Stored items

———

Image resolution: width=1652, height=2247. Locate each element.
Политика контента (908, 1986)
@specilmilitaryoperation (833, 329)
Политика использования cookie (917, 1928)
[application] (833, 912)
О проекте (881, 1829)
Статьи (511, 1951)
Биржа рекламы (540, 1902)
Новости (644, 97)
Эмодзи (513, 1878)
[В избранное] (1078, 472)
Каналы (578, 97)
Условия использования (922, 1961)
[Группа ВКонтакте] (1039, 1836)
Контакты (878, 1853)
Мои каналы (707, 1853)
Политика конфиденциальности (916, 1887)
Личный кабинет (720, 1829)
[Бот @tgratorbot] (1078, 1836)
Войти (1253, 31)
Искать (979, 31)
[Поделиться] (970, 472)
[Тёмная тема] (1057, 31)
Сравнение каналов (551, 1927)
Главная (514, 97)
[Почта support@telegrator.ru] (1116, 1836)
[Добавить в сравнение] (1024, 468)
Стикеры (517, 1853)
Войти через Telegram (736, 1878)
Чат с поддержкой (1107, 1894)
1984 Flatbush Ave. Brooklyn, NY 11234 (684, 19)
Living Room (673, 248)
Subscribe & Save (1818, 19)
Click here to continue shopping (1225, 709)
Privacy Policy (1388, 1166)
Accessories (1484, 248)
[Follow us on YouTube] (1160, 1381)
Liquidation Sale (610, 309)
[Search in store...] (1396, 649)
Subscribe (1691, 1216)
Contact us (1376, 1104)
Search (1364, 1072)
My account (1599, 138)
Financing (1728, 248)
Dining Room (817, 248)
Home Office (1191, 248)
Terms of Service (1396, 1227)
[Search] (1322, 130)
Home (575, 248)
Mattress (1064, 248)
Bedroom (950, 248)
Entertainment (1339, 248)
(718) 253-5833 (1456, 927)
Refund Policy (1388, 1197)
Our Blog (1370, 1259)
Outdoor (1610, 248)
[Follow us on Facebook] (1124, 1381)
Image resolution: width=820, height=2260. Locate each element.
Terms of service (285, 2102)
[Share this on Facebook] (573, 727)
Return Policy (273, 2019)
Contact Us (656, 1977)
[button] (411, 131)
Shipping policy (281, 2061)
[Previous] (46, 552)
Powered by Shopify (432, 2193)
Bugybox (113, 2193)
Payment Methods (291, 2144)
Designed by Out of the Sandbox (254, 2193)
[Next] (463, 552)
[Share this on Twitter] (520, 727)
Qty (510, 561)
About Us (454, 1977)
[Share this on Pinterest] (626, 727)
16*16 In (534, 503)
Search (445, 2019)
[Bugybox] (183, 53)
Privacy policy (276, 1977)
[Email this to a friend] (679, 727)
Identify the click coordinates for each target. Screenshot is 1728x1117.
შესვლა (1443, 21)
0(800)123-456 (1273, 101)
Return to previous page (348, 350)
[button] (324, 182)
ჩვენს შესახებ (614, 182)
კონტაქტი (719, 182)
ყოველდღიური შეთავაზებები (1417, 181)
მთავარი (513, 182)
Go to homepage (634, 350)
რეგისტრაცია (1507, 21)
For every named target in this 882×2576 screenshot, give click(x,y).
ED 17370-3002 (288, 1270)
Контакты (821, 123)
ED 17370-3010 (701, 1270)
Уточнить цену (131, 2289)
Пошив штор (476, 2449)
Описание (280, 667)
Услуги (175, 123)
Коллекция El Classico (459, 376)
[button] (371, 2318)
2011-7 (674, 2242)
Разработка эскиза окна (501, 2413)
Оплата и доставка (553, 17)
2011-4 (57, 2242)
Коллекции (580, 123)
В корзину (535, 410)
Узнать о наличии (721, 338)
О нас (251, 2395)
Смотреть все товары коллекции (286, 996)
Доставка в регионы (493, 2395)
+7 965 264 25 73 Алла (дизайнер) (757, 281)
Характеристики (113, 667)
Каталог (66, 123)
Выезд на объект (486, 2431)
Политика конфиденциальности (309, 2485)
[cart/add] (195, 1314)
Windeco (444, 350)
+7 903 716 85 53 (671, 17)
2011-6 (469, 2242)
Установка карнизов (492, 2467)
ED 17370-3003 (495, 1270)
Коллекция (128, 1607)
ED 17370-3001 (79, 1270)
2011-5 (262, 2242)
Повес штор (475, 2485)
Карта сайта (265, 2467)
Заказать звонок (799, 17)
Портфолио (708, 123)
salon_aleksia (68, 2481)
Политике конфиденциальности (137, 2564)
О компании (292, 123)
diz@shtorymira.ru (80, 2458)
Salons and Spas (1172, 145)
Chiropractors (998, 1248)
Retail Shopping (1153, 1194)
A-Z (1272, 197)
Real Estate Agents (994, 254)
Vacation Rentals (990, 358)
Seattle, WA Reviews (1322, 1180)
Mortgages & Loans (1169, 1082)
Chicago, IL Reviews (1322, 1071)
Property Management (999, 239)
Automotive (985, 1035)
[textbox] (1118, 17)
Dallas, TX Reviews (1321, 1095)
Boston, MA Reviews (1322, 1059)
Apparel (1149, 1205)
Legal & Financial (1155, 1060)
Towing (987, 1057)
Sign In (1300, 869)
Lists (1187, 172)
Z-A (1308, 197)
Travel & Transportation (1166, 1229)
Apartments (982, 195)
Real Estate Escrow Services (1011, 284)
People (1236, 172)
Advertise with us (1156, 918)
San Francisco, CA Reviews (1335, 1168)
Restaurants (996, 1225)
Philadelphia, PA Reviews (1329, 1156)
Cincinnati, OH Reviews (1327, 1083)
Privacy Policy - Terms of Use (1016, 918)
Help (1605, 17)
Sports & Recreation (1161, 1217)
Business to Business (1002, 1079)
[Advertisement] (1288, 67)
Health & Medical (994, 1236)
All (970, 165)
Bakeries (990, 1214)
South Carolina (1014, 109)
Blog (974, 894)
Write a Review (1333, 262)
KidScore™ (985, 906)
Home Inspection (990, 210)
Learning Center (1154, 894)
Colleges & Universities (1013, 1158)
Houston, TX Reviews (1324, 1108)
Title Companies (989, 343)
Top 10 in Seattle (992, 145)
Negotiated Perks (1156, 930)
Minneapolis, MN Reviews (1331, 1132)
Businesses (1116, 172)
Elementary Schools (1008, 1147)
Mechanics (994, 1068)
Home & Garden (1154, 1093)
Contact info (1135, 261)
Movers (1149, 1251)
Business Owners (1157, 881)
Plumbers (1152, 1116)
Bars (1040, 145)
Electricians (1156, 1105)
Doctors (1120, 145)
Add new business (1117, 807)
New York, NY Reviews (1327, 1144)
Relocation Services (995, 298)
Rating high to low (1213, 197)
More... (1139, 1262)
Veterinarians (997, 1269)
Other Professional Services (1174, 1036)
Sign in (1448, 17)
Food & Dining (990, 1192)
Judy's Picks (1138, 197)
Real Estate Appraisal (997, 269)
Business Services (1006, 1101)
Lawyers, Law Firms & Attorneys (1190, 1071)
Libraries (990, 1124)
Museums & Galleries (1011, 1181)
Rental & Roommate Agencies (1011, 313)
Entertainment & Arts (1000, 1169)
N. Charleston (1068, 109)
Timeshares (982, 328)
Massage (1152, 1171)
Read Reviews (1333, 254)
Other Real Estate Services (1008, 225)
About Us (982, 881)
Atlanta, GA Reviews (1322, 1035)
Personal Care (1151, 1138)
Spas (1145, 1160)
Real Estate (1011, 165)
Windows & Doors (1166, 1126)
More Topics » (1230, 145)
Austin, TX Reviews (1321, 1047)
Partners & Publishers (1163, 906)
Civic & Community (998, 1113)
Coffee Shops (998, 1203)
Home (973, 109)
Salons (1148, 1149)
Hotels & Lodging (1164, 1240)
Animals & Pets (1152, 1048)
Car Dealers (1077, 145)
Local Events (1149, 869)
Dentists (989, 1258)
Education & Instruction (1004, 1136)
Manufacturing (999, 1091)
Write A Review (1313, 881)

———

What this task involves — Could you return every record above exactly as written?

Response to the task —
Image resolution: width=1652, height=2247. Locate each element.
Политика контента (908, 1986)
@specilmilitaryoperation (833, 329)
Политика использования cookie (917, 1928)
[application] (833, 912)
О проекте (881, 1829)
Статьи (511, 1951)
Биржа рекламы (540, 1902)
Новости (644, 97)
Эмодзи (513, 1878)
[В избранное] (1078, 472)
Каналы (578, 97)
Условия использования (922, 1961)
[Группа ВКонтакте] (1039, 1836)
Контакты (878, 1853)
Мои каналы (707, 1853)
Политика конфиденциальности (916, 1887)
Личный кабинет (720, 1829)
[Бот @tgratorbot] (1078, 1836)
Войти (1253, 31)
Искать (979, 31)
[Поделиться] (970, 472)
[Тёмная тема] (1057, 31)
Сравнение каналов (551, 1927)
Главная (514, 97)
[Почта support@telegrator.ru] (1116, 1836)
[Добавить в сравнение] (1024, 468)
Стикеры (517, 1853)
Войти через Telegram (736, 1878)
Чат с поддержкой (1107, 1894)
1984 Flatbush Ave. Brooklyn, NY 11234 (684, 19)
Living Room (673, 248)
Subscribe & Save (1818, 19)
Click here to continue shopping (1225, 709)
Privacy Policy (1388, 1166)
Accessories (1484, 248)
[Follow us on YouTube] (1160, 1381)
Liquidation Sale (610, 309)
[Search in store...] (1396, 649)
Subscribe (1691, 1216)
Contact us (1376, 1104)
Search (1364, 1072)
My account (1599, 138)
Financing (1728, 248)
Dining Room (817, 248)
Home Office (1191, 248)
Terms of Service (1396, 1227)
[Search] (1322, 130)
Home (575, 248)
Mattress (1064, 248)
Bedroom (950, 248)
Entertainment (1339, 248)
(718) 253-5833 (1456, 927)
Refund Policy (1388, 1197)
Our Blog (1370, 1259)
Outdoor (1610, 248)
[Follow us on Facebook] (1124, 1381)
Image resolution: width=820, height=2260. Locate each element.
Terms of service (285, 2102)
[Share this on Facebook] (573, 727)
Return Policy (273, 2019)
Contact Us (656, 1977)
[button] (411, 131)
Shipping policy (281, 2061)
[Previous] (46, 552)
Powered by Shopify (432, 2193)
Bugybox (113, 2193)
Payment Methods (291, 2144)
Designed by Out of the Sandbox (254, 2193)
[Next] (463, 552)
[Share this on Twitter] (520, 727)
Qty (510, 561)
About Us (454, 1977)
[Share this on Pinterest] (626, 727)
16*16 In (534, 503)
Search (445, 2019)
[Bugybox] (183, 53)
Privacy policy (276, 1977)
[Email this to a friend] (679, 727)
Identify the click coordinates for each target. Screenshot is 1728x1117.
შესვლა (1443, 21)
0(800)123-456 (1273, 101)
Return to previous page (348, 350)
[button] (324, 182)
ჩვენს შესახებ (614, 182)
კონტაქტი (719, 182)
ყოველდღიური შეთავაზებები (1417, 181)
მთავარი (513, 182)
Go to homepage (634, 350)
რეგისტრაცია (1507, 21)
For every named target in this 882×2576 screenshot, give click(x,y).
ED 17370-3002 (288, 1270)
Контакты (821, 123)
ED 17370-3010 (701, 1270)
Уточнить цену (131, 2289)
Пошив штор (476, 2449)
Описание (280, 667)
Услуги (175, 123)
Коллекция El Classico (459, 376)
[button] (371, 2318)
2011-7 (674, 2242)
Разработка эскиза окна (501, 2413)
Оплата и доставка (553, 17)
2011-4 (57, 2242)
Коллекции (580, 123)
В корзину (535, 410)
Узнать о наличии (721, 338)
О нас (251, 2395)
Смотреть все товары коллекции (286, 996)
Доставка в регионы (493, 2395)
+7 965 264 25 73 Алла (дизайнер) (757, 281)
Характеристики (113, 667)
Каталог (66, 123)
Выезд на объект (486, 2431)
Политика конфиденциальности (309, 2485)
[cart/add] (195, 1314)
Windeco (444, 350)
+7 903 716 85 53 (671, 17)
2011-6 (469, 2242)
Установка карнизов (492, 2467)
ED 17370-3003 (495, 1270)
Коллекция (128, 1607)
ED 17370-3001 (79, 1270)
2011-5 (262, 2242)
Повес штор (475, 2485)
Карта сайта (265, 2467)
Заказать звонок (799, 17)
Портфолио (708, 123)
salon_aleksia (68, 2481)
Политике конфиденциальности (137, 2564)
О компании (292, 123)
diz@shtorymira.ru (80, 2458)
Salons and Spas (1172, 145)
Chiropractors (998, 1248)
Retail Shopping (1153, 1194)
A-Z (1272, 197)
Real Estate Agents (994, 254)
Vacation Rentals (990, 358)
Seattle, WA Reviews (1322, 1180)
Mortgages & Loans (1169, 1082)
Chicago, IL Reviews (1322, 1071)
Property Management (999, 239)
Automotive (985, 1035)
[textbox] (1118, 17)
Dallas, TX Reviews (1321, 1095)
Boston, MA Reviews (1322, 1059)
Apparel (1149, 1205)
Legal & Financial (1155, 1060)
Towing (987, 1057)
Sign In (1300, 869)
Lists (1187, 172)
Z-A (1308, 197)
Travel & Transportation (1166, 1229)
Apartments (982, 195)
Real Estate Escrow Services (1011, 284)
People (1236, 172)
Advertise with us (1156, 918)
San Francisco, CA Reviews (1335, 1168)
Restaurants (996, 1225)
Philadelphia, PA Reviews (1329, 1156)
Cincinnati, OH Reviews (1327, 1083)
Privacy Policy - Terms of Use (1016, 918)
Help (1605, 17)
Sports & Recreation (1161, 1217)
Business to Business (1002, 1079)
[Advertisement] (1288, 67)
Health & Medical (994, 1236)
All (970, 165)
Bakeries (990, 1214)
South Carolina (1014, 109)
Blog (974, 894)
Write a Review (1333, 262)
KidScore™ (985, 906)
Home Inspection (990, 210)
Learning Center (1154, 894)
Colleges & Universities (1013, 1158)
Houston, TX Reviews (1324, 1108)
Title Companies (989, 343)
Top 10 in Seattle (992, 145)
Negotiated Perks (1156, 930)
Minneapolis, MN Reviews (1331, 1132)
Businesses (1116, 172)
Elementary Schools (1008, 1147)
Mechanics (994, 1068)
Home & Garden (1154, 1093)
Contact info (1135, 261)
Movers (1149, 1251)
Business Owners (1157, 881)
Plumbers (1152, 1116)
Bars (1040, 145)
Electricians (1156, 1105)
Doctors (1120, 145)
Add new business (1117, 807)
New York, NY Reviews (1327, 1144)
Relocation Services (995, 298)
Rating high to low (1213, 197)
More... (1139, 1262)
Veterinarians (997, 1269)
Other Professional Services (1174, 1036)
Sign in (1448, 17)
Food & Dining (990, 1192)
Judy's Picks (1138, 197)
Real Estate Appraisal (997, 269)
Business Services (1006, 1101)
Lawyers, Law Firms & Attorneys (1190, 1071)
Libraries (990, 1124)
Museums & Galleries (1011, 1181)
Rental & Roommate Agencies (1011, 313)
Entertainment & Arts (1000, 1169)
N. Charleston (1068, 109)
Timeshares (982, 328)
Massage (1152, 1171)
Read Reviews (1333, 254)
Other Real Estate Services (1008, 225)
About Us (982, 881)
Atlanta, GA Reviews (1322, 1035)
Personal Care (1151, 1138)
Spas (1145, 1160)
Real Estate (1011, 165)
Windows & Doors (1166, 1126)
More Topics » (1230, 145)
Austin, TX Reviews (1321, 1047)
Partners & Publishers (1163, 906)
Civic & Community (998, 1113)
Coffee Shops (998, 1203)
Home (973, 109)
Salons (1148, 1149)
Hotels & Lodging (1164, 1240)
Animals & Pets (1152, 1048)
Car Dealers (1077, 145)
Local Events (1149, 869)
Dentists (989, 1258)
Education & Instruction (1004, 1136)
Manufacturing (999, 1091)
Write A Review (1313, 881)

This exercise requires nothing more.